[Click-target records]
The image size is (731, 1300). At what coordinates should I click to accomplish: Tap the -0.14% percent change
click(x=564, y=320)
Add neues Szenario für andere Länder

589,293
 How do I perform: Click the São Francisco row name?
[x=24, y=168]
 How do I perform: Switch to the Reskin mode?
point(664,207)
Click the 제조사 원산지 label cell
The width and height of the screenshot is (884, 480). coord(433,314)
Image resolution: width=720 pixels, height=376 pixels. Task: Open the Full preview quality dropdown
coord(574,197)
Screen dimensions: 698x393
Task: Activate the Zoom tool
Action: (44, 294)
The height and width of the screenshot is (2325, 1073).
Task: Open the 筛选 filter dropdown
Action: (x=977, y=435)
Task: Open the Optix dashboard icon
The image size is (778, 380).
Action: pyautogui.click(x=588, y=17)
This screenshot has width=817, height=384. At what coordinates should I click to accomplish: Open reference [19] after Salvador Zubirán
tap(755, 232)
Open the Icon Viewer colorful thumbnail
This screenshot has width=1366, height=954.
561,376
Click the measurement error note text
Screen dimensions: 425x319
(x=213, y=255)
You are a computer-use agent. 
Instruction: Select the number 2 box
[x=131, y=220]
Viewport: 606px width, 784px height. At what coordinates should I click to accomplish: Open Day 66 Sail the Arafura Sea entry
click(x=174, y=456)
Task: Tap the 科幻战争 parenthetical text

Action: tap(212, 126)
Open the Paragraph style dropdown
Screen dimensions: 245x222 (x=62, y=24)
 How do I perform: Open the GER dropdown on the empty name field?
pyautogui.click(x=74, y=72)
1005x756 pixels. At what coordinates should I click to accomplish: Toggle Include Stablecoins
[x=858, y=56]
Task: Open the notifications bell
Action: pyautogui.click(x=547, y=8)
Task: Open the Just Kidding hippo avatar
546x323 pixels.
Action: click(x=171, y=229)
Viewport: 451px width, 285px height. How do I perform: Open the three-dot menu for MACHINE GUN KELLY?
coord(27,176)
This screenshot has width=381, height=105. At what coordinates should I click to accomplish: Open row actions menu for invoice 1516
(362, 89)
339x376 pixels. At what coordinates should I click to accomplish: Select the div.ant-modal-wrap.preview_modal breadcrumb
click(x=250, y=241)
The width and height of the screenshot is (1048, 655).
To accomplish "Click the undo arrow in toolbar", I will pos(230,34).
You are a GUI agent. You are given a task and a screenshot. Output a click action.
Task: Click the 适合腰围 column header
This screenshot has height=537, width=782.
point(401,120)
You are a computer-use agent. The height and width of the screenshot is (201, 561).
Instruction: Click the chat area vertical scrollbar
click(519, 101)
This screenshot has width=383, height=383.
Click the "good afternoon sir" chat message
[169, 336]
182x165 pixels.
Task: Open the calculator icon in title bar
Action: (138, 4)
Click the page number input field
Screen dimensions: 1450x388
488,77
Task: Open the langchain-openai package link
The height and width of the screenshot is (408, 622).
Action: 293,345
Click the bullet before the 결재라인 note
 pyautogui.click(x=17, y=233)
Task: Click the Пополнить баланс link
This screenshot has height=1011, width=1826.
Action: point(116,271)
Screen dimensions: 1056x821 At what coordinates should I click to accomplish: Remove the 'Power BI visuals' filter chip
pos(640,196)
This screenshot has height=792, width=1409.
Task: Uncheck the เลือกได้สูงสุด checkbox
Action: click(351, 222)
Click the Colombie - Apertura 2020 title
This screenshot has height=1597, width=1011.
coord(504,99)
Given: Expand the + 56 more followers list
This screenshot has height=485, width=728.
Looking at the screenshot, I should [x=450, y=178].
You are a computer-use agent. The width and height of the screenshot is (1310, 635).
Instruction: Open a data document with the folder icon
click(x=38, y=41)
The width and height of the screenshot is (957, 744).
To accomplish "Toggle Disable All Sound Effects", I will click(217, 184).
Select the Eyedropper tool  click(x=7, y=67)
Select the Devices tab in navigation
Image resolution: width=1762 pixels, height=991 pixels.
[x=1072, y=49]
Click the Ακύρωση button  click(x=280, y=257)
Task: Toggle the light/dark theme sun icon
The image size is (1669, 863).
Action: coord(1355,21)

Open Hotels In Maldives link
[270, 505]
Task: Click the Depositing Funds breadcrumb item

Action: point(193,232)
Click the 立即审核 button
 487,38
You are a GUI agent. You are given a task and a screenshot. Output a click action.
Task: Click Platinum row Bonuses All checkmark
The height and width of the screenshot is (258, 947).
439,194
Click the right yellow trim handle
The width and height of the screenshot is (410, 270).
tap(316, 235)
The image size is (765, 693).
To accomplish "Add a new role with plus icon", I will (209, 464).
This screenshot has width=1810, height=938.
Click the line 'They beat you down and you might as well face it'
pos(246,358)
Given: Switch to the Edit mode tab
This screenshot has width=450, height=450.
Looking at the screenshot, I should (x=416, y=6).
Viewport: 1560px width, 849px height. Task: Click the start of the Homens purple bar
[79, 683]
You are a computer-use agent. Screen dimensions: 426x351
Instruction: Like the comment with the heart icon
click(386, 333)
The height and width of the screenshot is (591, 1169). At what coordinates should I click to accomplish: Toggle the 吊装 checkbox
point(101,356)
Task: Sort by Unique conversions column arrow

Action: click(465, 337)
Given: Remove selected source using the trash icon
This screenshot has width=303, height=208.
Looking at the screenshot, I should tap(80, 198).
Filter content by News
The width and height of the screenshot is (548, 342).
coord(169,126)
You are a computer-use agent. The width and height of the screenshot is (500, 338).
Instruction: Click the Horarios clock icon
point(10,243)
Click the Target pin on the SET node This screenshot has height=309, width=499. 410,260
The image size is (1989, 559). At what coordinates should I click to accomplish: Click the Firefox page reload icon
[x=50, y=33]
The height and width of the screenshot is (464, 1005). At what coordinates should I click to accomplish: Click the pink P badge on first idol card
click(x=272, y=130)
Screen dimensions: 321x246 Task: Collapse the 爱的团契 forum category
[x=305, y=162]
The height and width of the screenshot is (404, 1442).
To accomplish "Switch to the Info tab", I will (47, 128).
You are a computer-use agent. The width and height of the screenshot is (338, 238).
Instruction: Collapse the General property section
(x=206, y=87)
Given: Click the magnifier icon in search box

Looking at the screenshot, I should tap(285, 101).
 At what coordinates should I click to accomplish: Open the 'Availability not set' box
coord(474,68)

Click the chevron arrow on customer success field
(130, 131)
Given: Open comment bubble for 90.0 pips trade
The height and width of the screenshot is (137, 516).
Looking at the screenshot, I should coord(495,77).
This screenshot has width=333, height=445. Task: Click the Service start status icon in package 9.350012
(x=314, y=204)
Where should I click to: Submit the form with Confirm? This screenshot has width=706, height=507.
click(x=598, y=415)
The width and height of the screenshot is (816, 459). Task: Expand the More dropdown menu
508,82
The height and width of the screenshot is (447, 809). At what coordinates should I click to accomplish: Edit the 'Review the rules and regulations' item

■ **Aim**:
Revise the records above by replacing "At what coordinates should I click to accomplish" with "Where do I click to accomplish" wherever it occurs, and leave everything else unchanged.

■ **The output**:
The image size is (731, 1300). Where do I click to accomplish: Tap the -0.14% percent change
click(x=564, y=320)
Add neues Szenario für andere Länder

589,293
 How do I perform: Click the São Francisco row name?
[x=24, y=168]
 How do I perform: Switch to the Reskin mode?
point(664,207)
Click the 제조사 원산지 label cell
The width and height of the screenshot is (884, 480). coord(433,314)
Image resolution: width=720 pixels, height=376 pixels. Task: Open the Full preview quality dropdown
coord(574,197)
Screen dimensions: 698x393
Task: Activate the Zoom tool
Action: (44, 294)
The height and width of the screenshot is (2325, 1073).
Task: Open the 筛选 filter dropdown
Action: (x=977, y=435)
Task: Open the Optix dashboard icon
The image size is (778, 380).
Action: pyautogui.click(x=588, y=17)
This screenshot has width=817, height=384. Where do I click to accomplish: Open reference [19] after Salvador Zubirán
tap(755, 232)
Open the Icon Viewer colorful thumbnail
This screenshot has width=1366, height=954.
561,376
Click the measurement error note text
Screen dimensions: 425x319
(x=213, y=255)
You are a computer-use agent. 
Instruction: Select the number 2 box
[x=131, y=220]
Viewport: 606px width, 784px height. Where do I click to accomplish: Open Day 66 Sail the Arafura Sea entry
click(x=174, y=456)
Task: Tap the 科幻战争 parenthetical text

Action: tap(212, 126)
Open the Paragraph style dropdown
Screen dimensions: 245x222 (x=62, y=24)
 How do I perform: Open the GER dropdown on the empty name field?
pyautogui.click(x=74, y=72)
1005x756 pixels. Where do I click to accomplish: Toggle Include Stablecoins
[x=858, y=56]
Task: Open the notifications bell
Action: pyautogui.click(x=547, y=8)
Task: Open the Just Kidding hippo avatar
546x323 pixels.
Action: click(x=171, y=229)
Viewport: 451px width, 285px height. How do I perform: Open the three-dot menu for MACHINE GUN KELLY?
coord(27,176)
This screenshot has width=381, height=105. Where do I click to accomplish: Open row actions menu for invoice 1516
(362, 89)
339x376 pixels. Where do I click to accomplish: Select the div.ant-modal-wrap.preview_modal breadcrumb
click(x=250, y=241)
The width and height of the screenshot is (1048, 655).
To accomplish "Click the undo arrow in toolbar", I will pos(230,34).
You are a GUI agent. You are given a task and a screenshot. Output a click action.
Task: Click the 适合腰围 column header
This screenshot has height=537, width=782.
point(401,120)
You are a computer-use agent. The height and width of the screenshot is (201, 561).
Instruction: Click the chat area vertical scrollbar
click(519, 101)
This screenshot has width=383, height=383.
Click the "good afternoon sir" chat message
[169, 336]
182x165 pixels.
Task: Open the calculator icon in title bar
Action: (138, 4)
Click the page number input field
Screen dimensions: 1450x388
488,77
Task: Open the langchain-openai package link
The height and width of the screenshot is (408, 622).
Action: 293,345
Click the bullet before the 결재라인 note
 pyautogui.click(x=17, y=233)
Task: Click the Пополнить баланс link
This screenshot has height=1011, width=1826.
Action: point(116,271)
Screen dimensions: 1056x821 Where do I click to accomplish: Remove the 'Power BI visuals' filter chip
pos(640,196)
This screenshot has height=792, width=1409.
Task: Uncheck the เลือกได้สูงสุด checkbox
Action: click(351, 222)
Click the Colombie - Apertura 2020 title
This screenshot has height=1597, width=1011.
coord(504,99)
Given: Expand the + 56 more followers list
This screenshot has height=485, width=728.
Looking at the screenshot, I should [x=450, y=178].
You are a computer-use agent. The width and height of the screenshot is (1310, 635).
Instruction: Open a data document with the folder icon
click(x=38, y=41)
The width and height of the screenshot is (957, 744).
To accomplish "Toggle Disable All Sound Effects", I will click(217, 184).
Select the Eyedropper tool  click(x=7, y=67)
Select the Devices tab in navigation
Image resolution: width=1762 pixels, height=991 pixels.
[x=1072, y=49]
Click the Ακύρωση button  click(x=280, y=257)
Task: Toggle the light/dark theme sun icon
The image size is (1669, 863).
Action: coord(1355,21)

Open Hotels In Maldives link
[270, 505]
Task: Click the Depositing Funds breadcrumb item

Action: point(193,232)
Click the 立即审核 button
 487,38
You are a GUI agent. You are given a task and a screenshot. Output a click action.
Task: Click Platinum row Bonuses All checkmark
The height and width of the screenshot is (258, 947).
439,194
Click the right yellow trim handle
The width and height of the screenshot is (410, 270).
tap(316, 235)
The image size is (765, 693).
To accomplish "Add a new role with plus icon", I will (209, 464).
This screenshot has width=1810, height=938.
Click the line 'They beat you down and you might as well face it'
pos(246,358)
Given: Switch to the Edit mode tab
This screenshot has width=450, height=450.
Looking at the screenshot, I should (x=416, y=6).
Viewport: 1560px width, 849px height. Task: Click the start of the Homens purple bar
[79, 683]
You are a computer-use agent. Screen dimensions: 426x351
Instruction: Like the comment with the heart icon
click(386, 333)
The height and width of the screenshot is (591, 1169). Where do I click to accomplish: Toggle the 吊装 checkbox
point(101,356)
Task: Sort by Unique conversions column arrow

Action: click(465, 337)
Given: Remove selected source using the trash icon
This screenshot has width=303, height=208.
Looking at the screenshot, I should tap(80, 198).
Filter content by News
The width and height of the screenshot is (548, 342).
coord(169,126)
You are a computer-use agent. The width and height of the screenshot is (500, 338).
Instruction: Click the Horarios clock icon
point(10,243)
Click the Target pin on the SET node This screenshot has height=309, width=499. 410,260
The image size is (1989, 559). Where do I click to accomplish: Click the Firefox page reload icon
[x=50, y=33]
The height and width of the screenshot is (464, 1005). Where do I click to accomplish: Click the pink P badge on first idol card
click(x=272, y=130)
Screen dimensions: 321x246 Task: Collapse the 爱的团契 forum category
[x=305, y=162]
The height and width of the screenshot is (404, 1442).
To accomplish "Switch to the Info tab", I will (47, 128).
You are a computer-use agent. The width and height of the screenshot is (338, 238).
Instruction: Collapse the General property section
(x=206, y=87)
Given: Click the magnifier icon in search box

Looking at the screenshot, I should tap(285, 101).
 Where do I click to accomplish: Open the 'Availability not set' box
coord(474,68)

Click the chevron arrow on customer success field
(130, 131)
Given: Open comment bubble for 90.0 pips trade
The height and width of the screenshot is (137, 516).
Looking at the screenshot, I should coord(495,77).
This screenshot has width=333, height=445. Task: Click the Service start status icon in package 9.350012
(x=314, y=204)
Where should I click to: Submit the form with Confirm? This screenshot has width=706, height=507.
click(x=598, y=415)
The width and height of the screenshot is (816, 459). Task: Expand the More dropdown menu
508,82
The height and width of the screenshot is (447, 809). Where do I click to accomplish: Edit the 'Review the rules and regulations' item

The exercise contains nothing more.